::: Extracted information

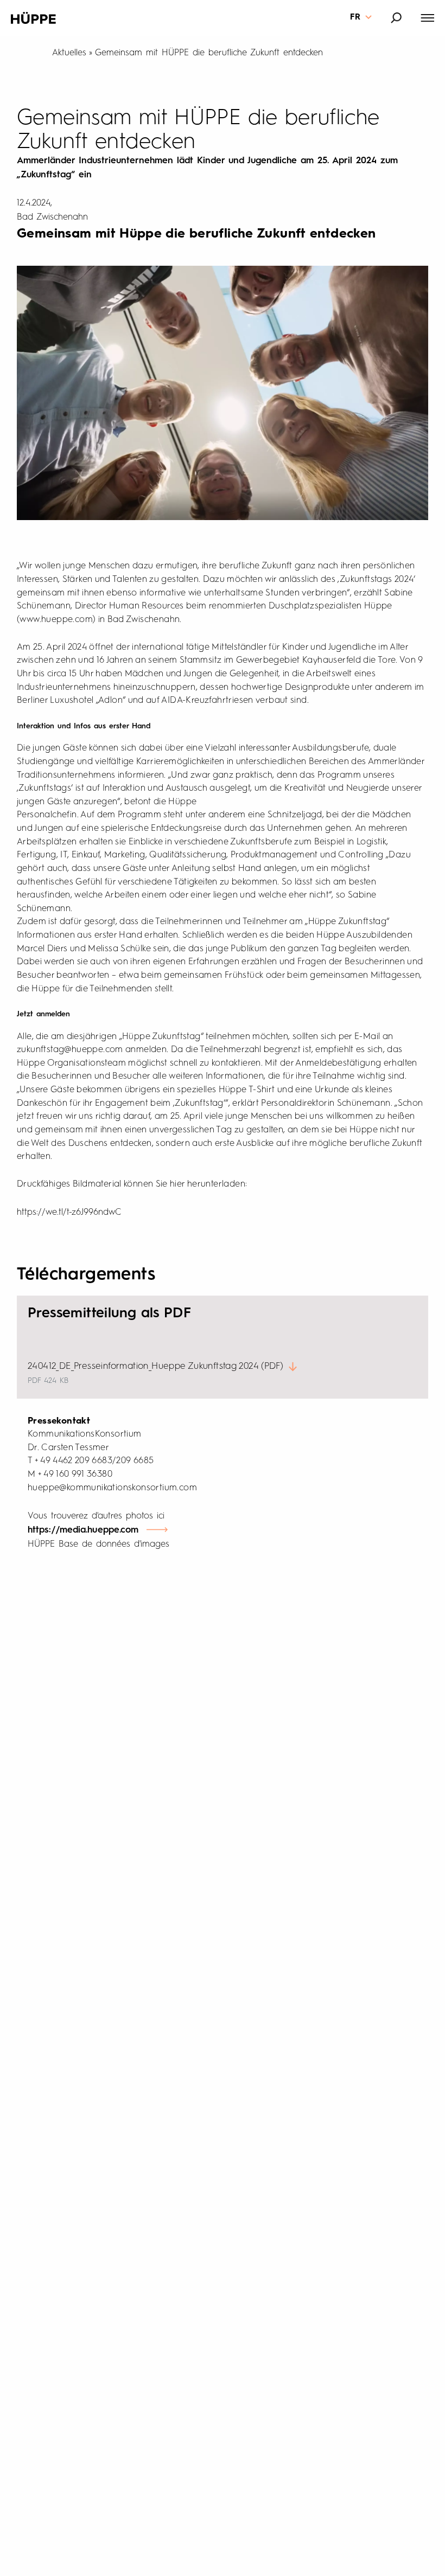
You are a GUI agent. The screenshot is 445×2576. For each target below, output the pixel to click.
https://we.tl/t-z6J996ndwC (69, 1212)
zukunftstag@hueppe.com (70, 1049)
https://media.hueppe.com (83, 1530)
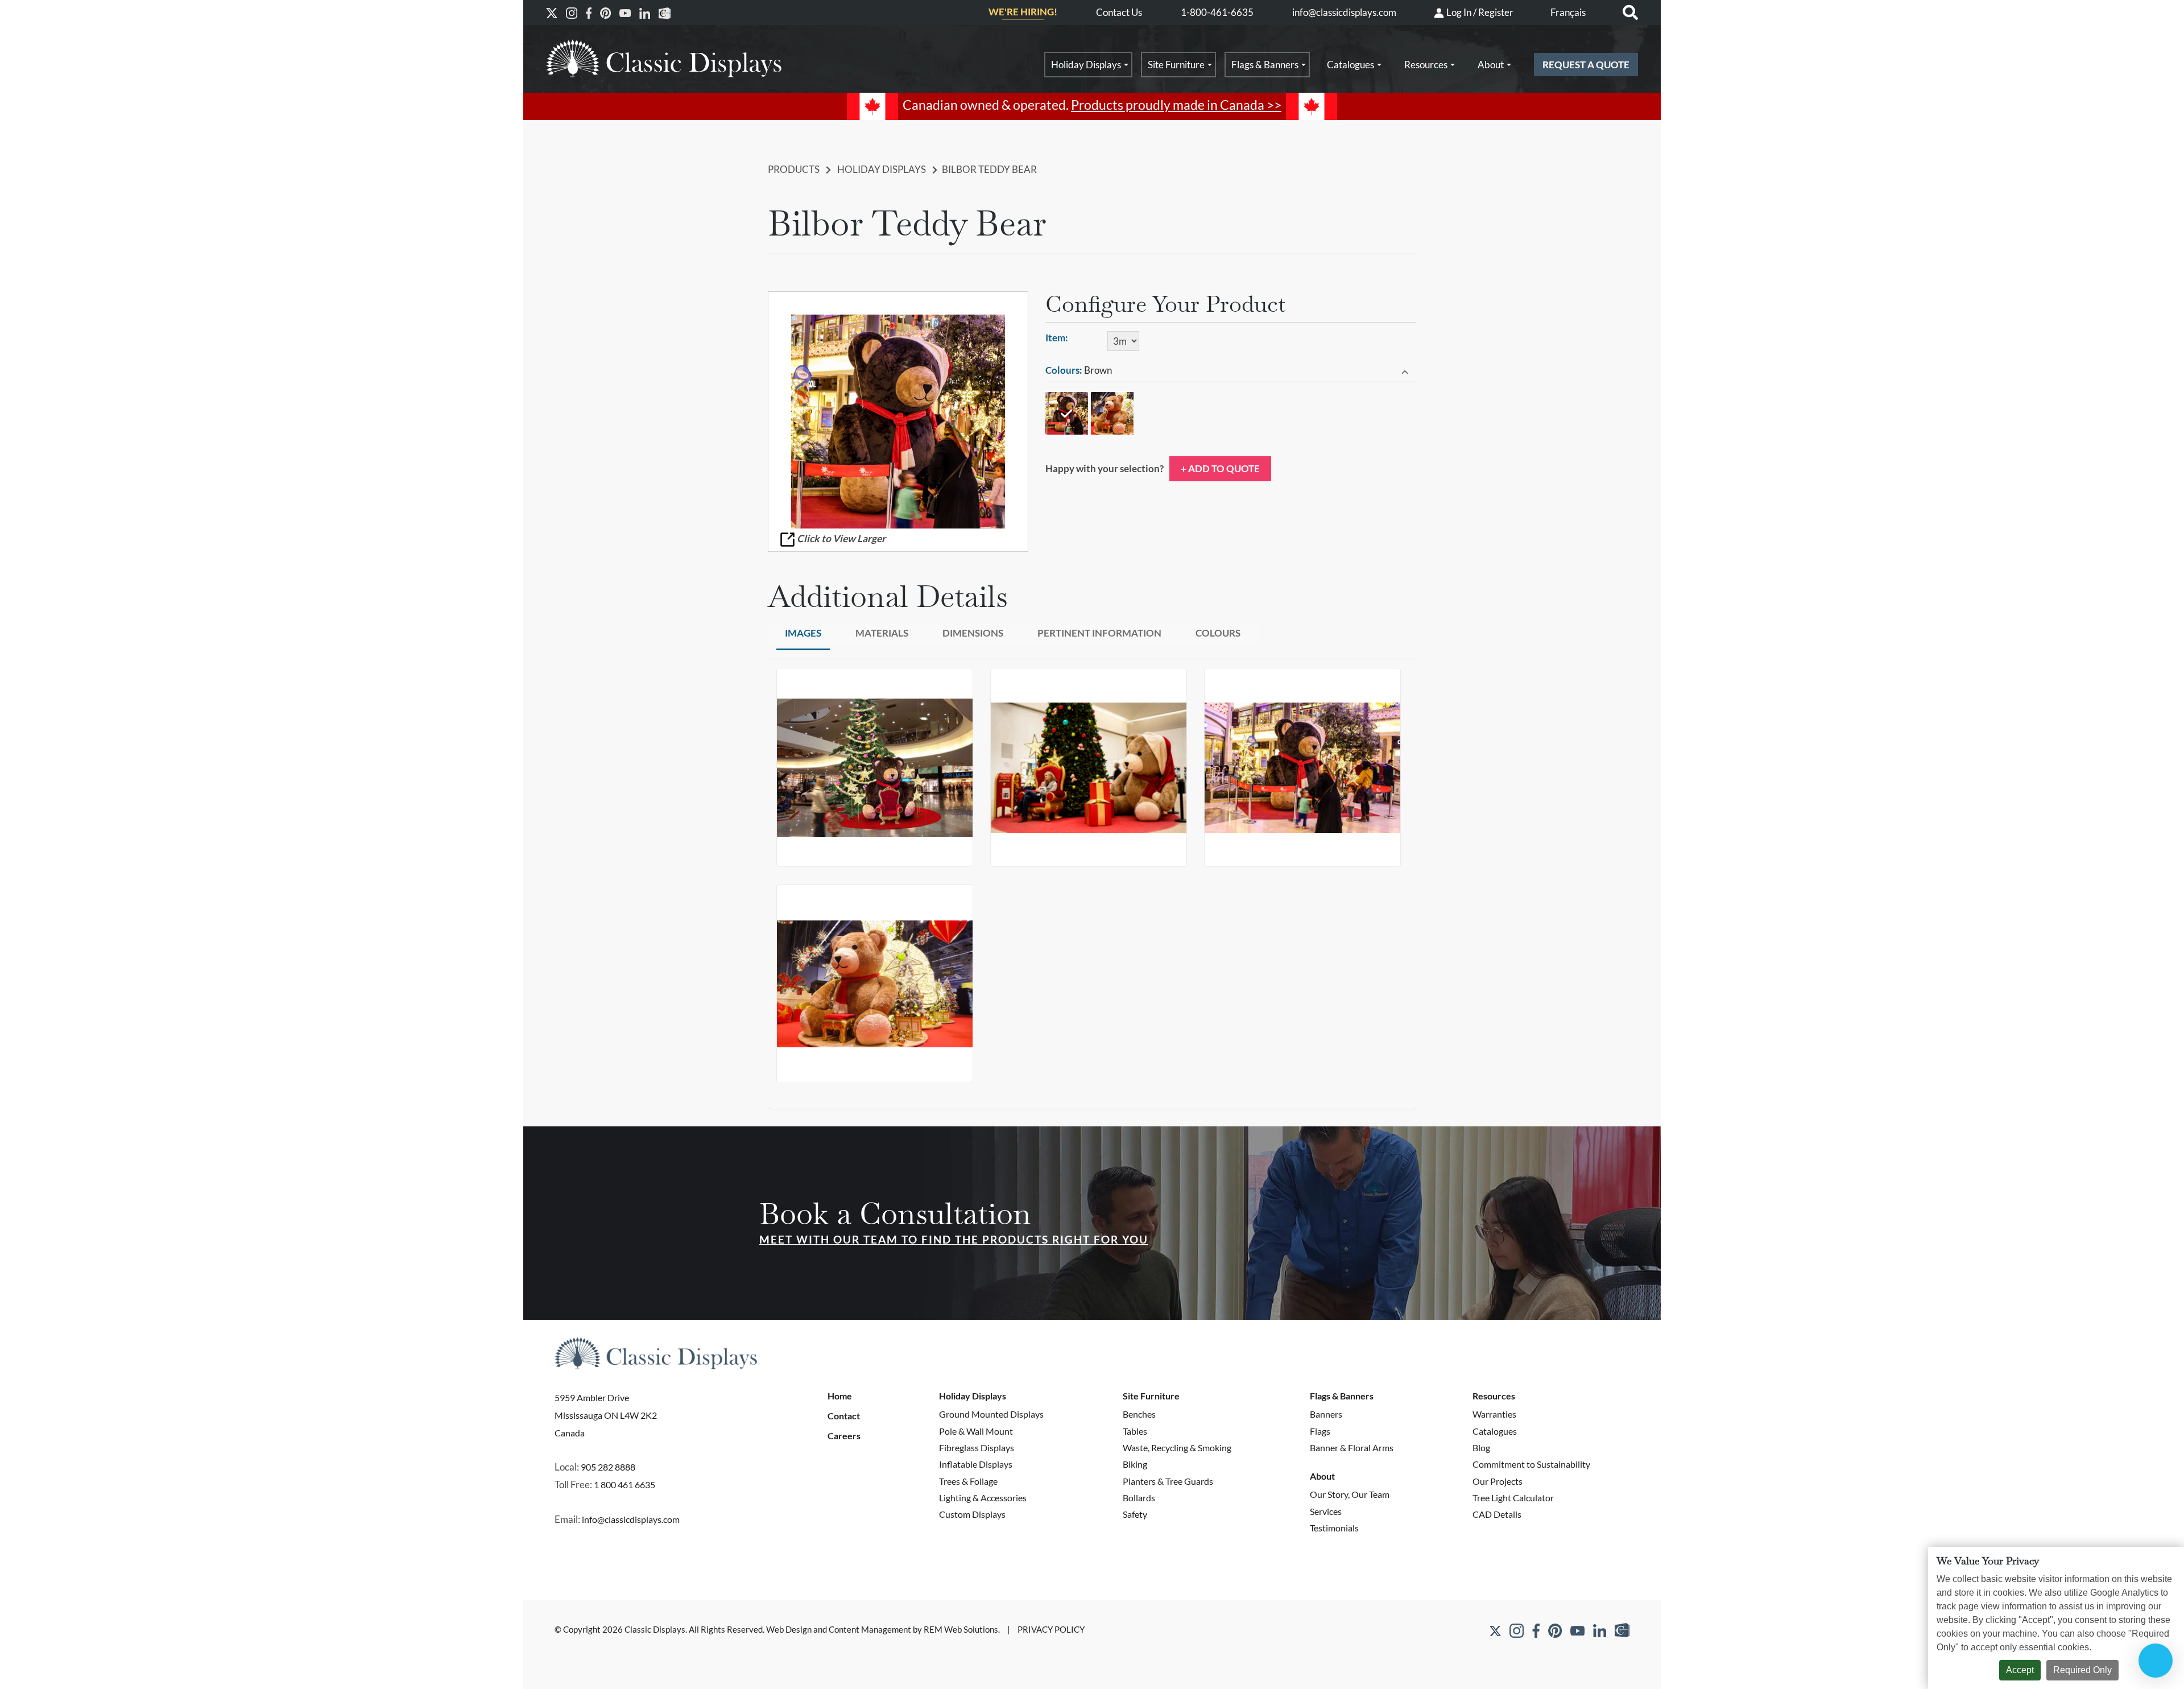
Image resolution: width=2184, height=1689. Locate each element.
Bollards (1139, 1497)
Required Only (2082, 1670)
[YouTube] (625, 13)
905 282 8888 (608, 1466)
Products (794, 169)
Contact (844, 1415)
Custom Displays (972, 1514)
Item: (1056, 338)
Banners (1326, 1414)
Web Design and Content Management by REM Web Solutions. (884, 1629)
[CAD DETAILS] (665, 13)
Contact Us (1119, 12)
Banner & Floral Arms (1351, 1447)
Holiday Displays (1086, 65)
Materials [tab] (881, 633)
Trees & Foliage (968, 1481)
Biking (1135, 1464)
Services (1326, 1511)
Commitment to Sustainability (1531, 1464)
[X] (551, 13)
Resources (1425, 65)
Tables (1135, 1431)
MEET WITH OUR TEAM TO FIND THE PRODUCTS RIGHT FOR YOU (953, 1239)
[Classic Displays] (663, 58)
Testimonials (1334, 1527)
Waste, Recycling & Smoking (1177, 1447)
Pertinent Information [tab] (1099, 633)
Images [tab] (803, 633)
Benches (1139, 1414)
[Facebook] (589, 13)
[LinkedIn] (644, 13)
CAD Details (1496, 1514)
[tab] (1231, 371)
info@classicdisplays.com (1344, 12)
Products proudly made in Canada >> (1176, 105)
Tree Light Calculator (1513, 1497)
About (1491, 65)
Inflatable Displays (975, 1464)
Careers (844, 1435)
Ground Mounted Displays (991, 1414)
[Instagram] (571, 13)
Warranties (1494, 1414)
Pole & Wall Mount (976, 1431)
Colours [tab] (1218, 633)
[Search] (1630, 12)
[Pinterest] (605, 13)
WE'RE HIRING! (1022, 12)
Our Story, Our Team (1349, 1494)
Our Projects (1497, 1481)
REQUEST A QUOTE (1585, 65)
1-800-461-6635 (1217, 12)
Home (840, 1396)
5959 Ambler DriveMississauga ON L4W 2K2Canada (606, 1415)
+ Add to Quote (1220, 468)
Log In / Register (1479, 12)
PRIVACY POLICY (1051, 1629)
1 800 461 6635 (624, 1484)
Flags (1320, 1431)
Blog (1481, 1447)
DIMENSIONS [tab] (972, 633)
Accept (2020, 1670)
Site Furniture (1176, 65)
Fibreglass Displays (976, 1447)
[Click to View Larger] (898, 421)
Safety (1135, 1514)
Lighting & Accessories (983, 1497)
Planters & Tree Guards (1168, 1481)
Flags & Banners (1264, 65)
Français (1568, 12)
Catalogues (1350, 65)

::::::

• _Task prompt_: Above are the entries. Quote exactly the lines from the one bearing "Holiday Displays (1086, 65)" through the one bearing "info@classicdisplays.com (1344, 12)".

• _Task response_:
Holiday Displays (1086, 65)
Materials [tab] (881, 633)
Trees & Foliage (968, 1481)
Biking (1135, 1464)
Services (1326, 1511)
Commitment to Sustainability (1531, 1464)
[X] (551, 13)
Resources (1425, 65)
Tables (1135, 1431)
MEET WITH OUR TEAM TO FIND THE PRODUCTS RIGHT FOR YOU (953, 1239)
[Classic Displays] (663, 58)
Testimonials (1334, 1527)
Waste, Recycling & Smoking (1177, 1447)
Pertinent Information [tab] (1099, 633)
Images [tab] (803, 633)
Benches (1139, 1414)
[Facebook] (589, 13)
[LinkedIn] (644, 13)
CAD Details (1496, 1514)
[tab] (1231, 371)
info@classicdisplays.com (1344, 12)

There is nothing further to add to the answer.